▶ [Assignment 1] Restate word for word the part of the forum comment on value specification starting at "Writer 6 Oct" and ending at "as a response.".
▶ [Assignment 2]
Answer these questions on the forum comment on value specification:
(a) On what date and at what time was the comment posted?
(b) Whom does the writer say they don't speak for?
(c) According to the writer's objection, what could an LLM train much faster and for much longer if it can substitute for a human?
▶ [Assignment 3] Continue the forum comment on value specification from the point where it stops.

Writer comments on Evaluating the historical value misspecification argument

Writer 6 Oct 2023 18:33 UTC
2 points
1
I don’t speak for Matthew, but I’d like to respond to some points. My reading of his post is the same as yours, but I don’t fully agree with what you wrote as a response.
If you find something that looks to you like a solution to outer alignment / value specification, but it doesn’t help make an AI care about human values, then you’re probably mistaken about what actual problem the term ‘value specification’ is pointing at.

[...]

It was always possible to attempt to solve the value specification problem by just pointing at a human. The fact that we can now also point at an LLM and get a result that’s not all that much worse than pointing at a human is not cause for an update about how hard value specification is
My objection to this is that if an LLM can substitute for a human, it could train the AI system we’re trying to align much faster and for much longer. This could make all the difference.

▶ [Stored data]

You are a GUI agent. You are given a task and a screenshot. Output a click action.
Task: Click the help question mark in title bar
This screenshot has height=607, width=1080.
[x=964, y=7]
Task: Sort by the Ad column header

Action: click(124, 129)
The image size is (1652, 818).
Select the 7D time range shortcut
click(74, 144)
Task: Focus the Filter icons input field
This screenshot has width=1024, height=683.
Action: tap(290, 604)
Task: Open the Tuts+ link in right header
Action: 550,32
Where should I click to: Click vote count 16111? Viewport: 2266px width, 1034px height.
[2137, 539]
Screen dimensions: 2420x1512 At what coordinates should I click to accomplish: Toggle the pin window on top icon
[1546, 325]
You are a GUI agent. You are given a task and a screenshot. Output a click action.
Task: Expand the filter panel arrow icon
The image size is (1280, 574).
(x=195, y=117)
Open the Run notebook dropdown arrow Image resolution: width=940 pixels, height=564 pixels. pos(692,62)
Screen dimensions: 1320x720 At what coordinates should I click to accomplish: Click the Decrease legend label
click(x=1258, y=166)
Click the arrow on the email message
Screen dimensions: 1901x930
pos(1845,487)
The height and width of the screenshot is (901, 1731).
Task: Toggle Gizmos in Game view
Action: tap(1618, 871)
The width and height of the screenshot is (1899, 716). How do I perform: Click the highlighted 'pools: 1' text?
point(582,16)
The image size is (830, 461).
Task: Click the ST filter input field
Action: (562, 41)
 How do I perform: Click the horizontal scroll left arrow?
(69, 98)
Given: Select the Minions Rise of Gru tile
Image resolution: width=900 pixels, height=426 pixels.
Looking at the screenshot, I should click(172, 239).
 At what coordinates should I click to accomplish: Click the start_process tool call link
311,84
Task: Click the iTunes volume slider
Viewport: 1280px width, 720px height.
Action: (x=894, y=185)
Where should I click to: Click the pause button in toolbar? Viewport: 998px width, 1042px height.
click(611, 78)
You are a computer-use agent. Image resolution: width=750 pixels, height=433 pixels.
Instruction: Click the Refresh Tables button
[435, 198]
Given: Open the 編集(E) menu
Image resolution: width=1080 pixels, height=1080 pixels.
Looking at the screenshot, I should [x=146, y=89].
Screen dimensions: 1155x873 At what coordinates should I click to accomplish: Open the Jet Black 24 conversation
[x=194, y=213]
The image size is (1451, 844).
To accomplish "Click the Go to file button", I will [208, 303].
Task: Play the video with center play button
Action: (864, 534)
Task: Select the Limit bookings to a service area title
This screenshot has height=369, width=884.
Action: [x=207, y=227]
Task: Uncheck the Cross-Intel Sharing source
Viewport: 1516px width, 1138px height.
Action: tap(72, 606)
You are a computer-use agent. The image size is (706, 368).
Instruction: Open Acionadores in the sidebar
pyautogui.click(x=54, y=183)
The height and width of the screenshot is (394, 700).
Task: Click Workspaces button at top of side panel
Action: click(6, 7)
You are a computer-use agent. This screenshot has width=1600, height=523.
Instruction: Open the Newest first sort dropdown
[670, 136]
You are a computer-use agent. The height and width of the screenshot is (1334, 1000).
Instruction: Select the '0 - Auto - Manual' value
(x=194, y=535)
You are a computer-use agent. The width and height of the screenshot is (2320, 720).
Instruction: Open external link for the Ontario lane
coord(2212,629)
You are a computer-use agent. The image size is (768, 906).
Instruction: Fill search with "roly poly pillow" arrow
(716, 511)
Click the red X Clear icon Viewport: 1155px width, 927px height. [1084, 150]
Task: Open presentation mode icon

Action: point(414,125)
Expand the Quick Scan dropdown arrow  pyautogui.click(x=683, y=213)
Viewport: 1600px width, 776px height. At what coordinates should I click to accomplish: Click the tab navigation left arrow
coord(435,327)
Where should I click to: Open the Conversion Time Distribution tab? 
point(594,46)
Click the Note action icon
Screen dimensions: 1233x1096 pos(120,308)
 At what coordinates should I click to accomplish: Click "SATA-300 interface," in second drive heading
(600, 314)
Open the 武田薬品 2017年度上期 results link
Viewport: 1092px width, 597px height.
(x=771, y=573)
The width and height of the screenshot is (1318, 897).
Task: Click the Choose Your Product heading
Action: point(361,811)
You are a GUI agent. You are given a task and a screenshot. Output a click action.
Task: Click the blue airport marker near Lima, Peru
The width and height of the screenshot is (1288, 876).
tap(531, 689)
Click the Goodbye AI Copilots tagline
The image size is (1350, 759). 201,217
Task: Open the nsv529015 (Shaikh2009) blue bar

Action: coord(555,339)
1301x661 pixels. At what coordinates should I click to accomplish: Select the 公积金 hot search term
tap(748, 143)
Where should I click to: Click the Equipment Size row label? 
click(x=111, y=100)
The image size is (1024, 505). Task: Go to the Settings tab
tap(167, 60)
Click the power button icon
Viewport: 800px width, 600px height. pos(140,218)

▶ [Reply 1]
Writer 6 Oct 2023 18:33 UTC
2 points
1
I don’t speak for Matthew, but I’d like to respond to some points. My reading of his post is the same as yours, but I don’t fully agree with what you wrote as a response.

▶ [Reply 2]
(a) 6 Oct 2023, 18:33 UTC
(b) Matthew
(c) The AI system we're trying to align

▶ [Reply 3]
If you could come up with a simple action-value function Q(observation, action), that when maximized over actions yields a good outcome for humans, then I think that would probably be helpful for alignment.
I suspect (and I could be wrong) that Q(observation, action) is basically what Matthew claims GPT-N could be. A human who gives moral counsel can only say so much and, therefore, can give less information to the model we’re trying to align. An LLM wouldn’t be as limited and could provide a ton of information about Q(observation, action), so we can, in practice, consider it as being our specification of Q(observation, action).

Edit: another option is that GPT-N, for the same reason of not being limited by speed, could write out a pretty huge Q(observation, action) that would be good, unlike a human.